[Tutor] Subclassing vs. stand alone functions
jorgen.maillist at gmail.com
Fri Jun 15 15:31:29 CEST 2007
Basically you write a (sub)class when you want to preserve state
information of your instance. If the functionality in question lives
longer then the scope of the function, and will be called from
different methods to obtain the same information and state of the
functionality at that time, it is a candidate for a class.
Whenever the class lives very short, and there is no chance that
seperate threads might screw up the state of the functionality, it is
usually sufficient to keep it inside a module.
On 6/15/07, chrispython at mac.com <chrispython at mac.com> wrote:
> Hi there,
> I am new to Python and trying to get my head around the OO stuff. I guess my question is - when do you go with subclassing vs. making a standalone function?
> Let's say you want to load a dictionary. Do I create a function that accepts some argument (say a file name) and returns a dictionary, or do I subclass dict and override the __init__ and __setitem__ functions to make 'self-loading' dictionary? It seems the end result is the same.

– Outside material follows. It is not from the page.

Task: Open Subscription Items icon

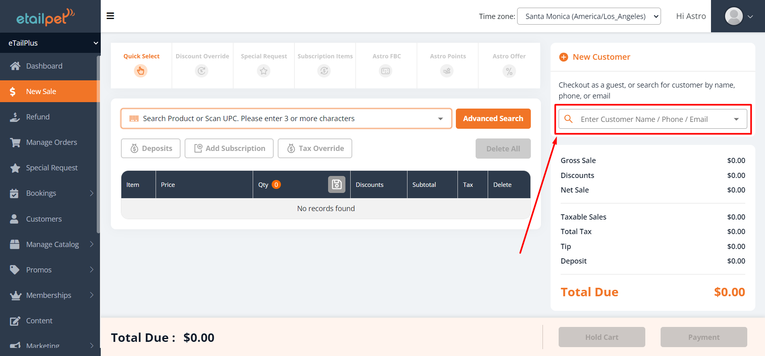Action: (x=324, y=71)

> Here is a follow-up if you will indulge me...
> I created a class called WebPage which is a stand-alone class (I get that). It loads a web page template, and has a function to update the replacement vars with your data (updHtmlVar), and another to spit out the html to a file (wrtHtml). Do you subclass WebPage for each particular page you want (because you can customize it with load functions for each piece of data) or do you just use it as is, and create separate functions outside the class that load the data and you just use updHtmlVar to load it into your WebPage object? Again, the end result is the same.
> (I can send code samples if it will help).